*** TEXTO EXTRAÍDO

A duras penas se cumplía una semana de haber huido de Cuba el dictador Fulgencio Batista el 1 de enero de 1959 y recién llegados estaban los barbudos a La Habana cuando Fidel Castro, que venía a salvar la isla y sus cayos adyacentes, y a los países vecinos y hasta los lejanos, formuló a sus conciudadanos esta pregunta trascendental: “¿Armas para qué?”. 

Les explicó didascálicamente que las armas que él y sus compañeros de lucha se habían visto en la obligación de tomar estaban justificadas por la necesidad imperiosa de un pueblo entero noble y trabajador para sacudirse el yugo de una dictadura brutal, pero que una vez logrado el empeño de recuperar las libertades y derechos para la nación había llegado el momento de transformar las armas en arados. “¿Armas para qué?”, repitió una y otra vez con la paciencia que lo caracterizaba. 

Ahora, las armas salían sobrando porque en la era de felicidad que se iniciaba sólo cabrían los cantos y la ilusión y la fraternidad y la esperanza y el trabajo creador. 

De guisa que, excepto las de su camarilla –las precisas para velar porque la paz recién reinaugurada no la fuera a violar un rezago resentido de la vieja dictadura– incautó las armas. Y desde aquel mismo instante él y su camarilla no pararon de insultar, acallar, avasallar, encarcelar, expropiar, torturar, matar. Y, hoy –dentro de no mucho habrán transcurrido 60 años–, sus seguidores siguen en lo mismo. Y el pueblo –¿armas para qué?– sin tener con qué defenderse.

******

#### OBJETIVOS:
1. Indica si cada afirmación concuerda con el texto sobre Fidel Castro y las armas, y responde sí o no citando literalmente las palabras del texto que lo deciden: (a) Batista huyó de Cuba el 1 de enero de 1959. (b) Castro planteó la pregunta «¿Armas para qué?» una sola vez. (c) Castro incautó todas las armas, sin excepción alguna.
2. Prosigue el texto sobre Fidel Castro y las armas a partir de su última oración.

*** DATOS DISPONIBLES

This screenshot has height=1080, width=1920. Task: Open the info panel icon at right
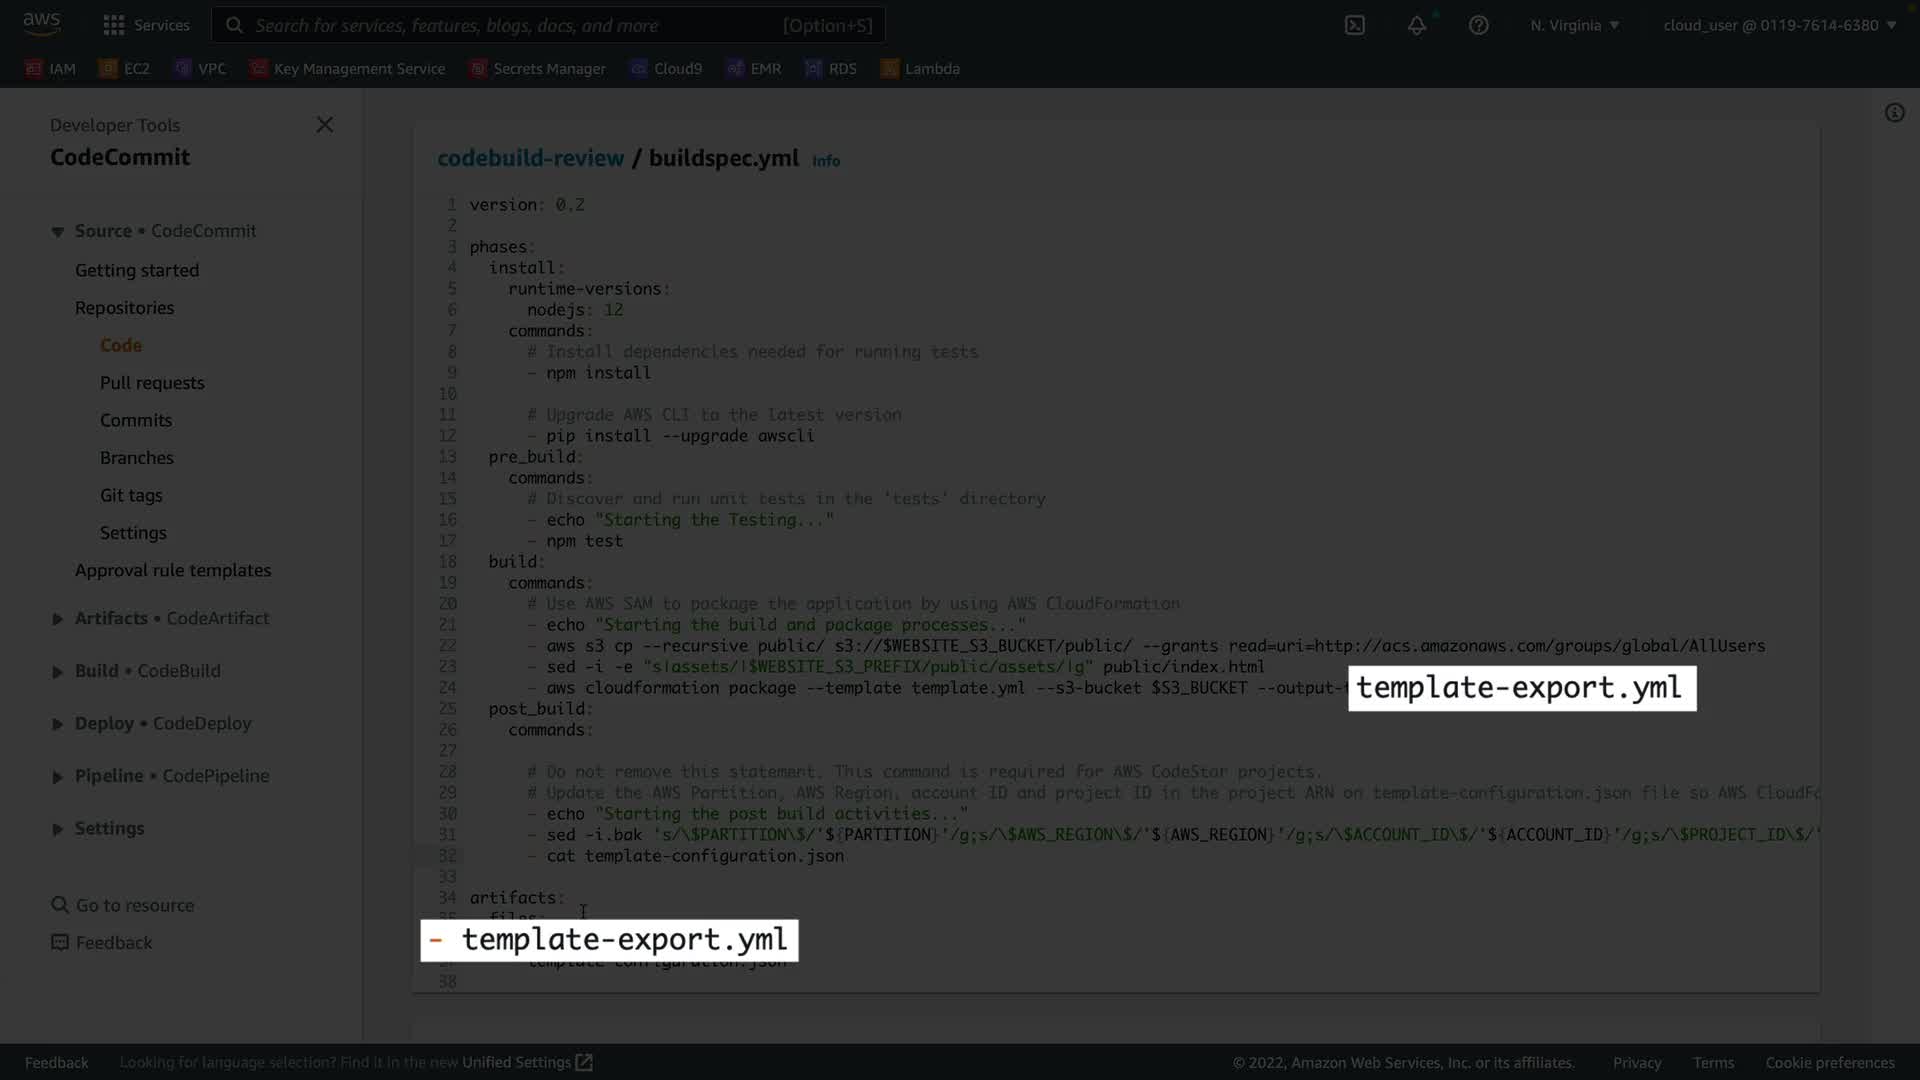click(1894, 113)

******

#### RESPUESTAS POR TAREA:
1.
(a) Sí: «huido de Cuba el dictador Fulgencio Batista el 1 de enero de 1959».
(b) No: «repitió una y otra vez».
(c) No: «excepto las de su camarilla».

2.
Naturalmente, el compañero Castro no ha sido el único en la historia partidario de que el monopolio de las armas lo posea el Estado. 

El compañero Pepe Stalin hizo lo mismo, y antes el compañero Lenin. Los compañeros Hitler y Mussolini y Franco lo hicieron, no digamos los miembros de la dinastía Kim y los compañeritos Pol Pot y Mao.

Hasta los chinos actuales, abiertos al capitalismo por aquello de que “gato blanco o gato negro qué más da si caza ratones”, siguen con la mosca tras la oreja porque una vez en la plaza de Tiananmén un estudiante, uno solo, detuvo una hilera de tanques. 

Si eso lo hizo desarmado, calculan, qué no habría hecho al frente del estudiantado armado. Y hasta gobernantes no dictatoriales, aunque con propensión autoritaria, han incautado las armas de la población. 

Salvo en los Estados Unidos, que es la excepción, y justamente por serlo ha preservado sin un solo golpe de estado una maravillosa constitución que, otrosí, es la más antigua.

En los Estados Unidos, si aprecias las armas, te invitan a coleccionarlas; si te gusta cazar, puedes adquirir las adecuadas; si tienes familia que cuidar y propiedad que preservar y quieres encargarte de eso por ti mismo, nadie lo obstaculiza.

Pero más importante es que el derecho ciudadano a poseer y portar armas es lo único que impide a un Mao o a un Hitler angloparlante, a un Castro o un Pol Pot criminal encabezar un día una asonada que se haga con el poder en la tierra del libre al frente de mesnadas de Antifa o del KKK.

¿Armas para qué? Para que a los estadounidenses jamás nadie los convierta en esclavos.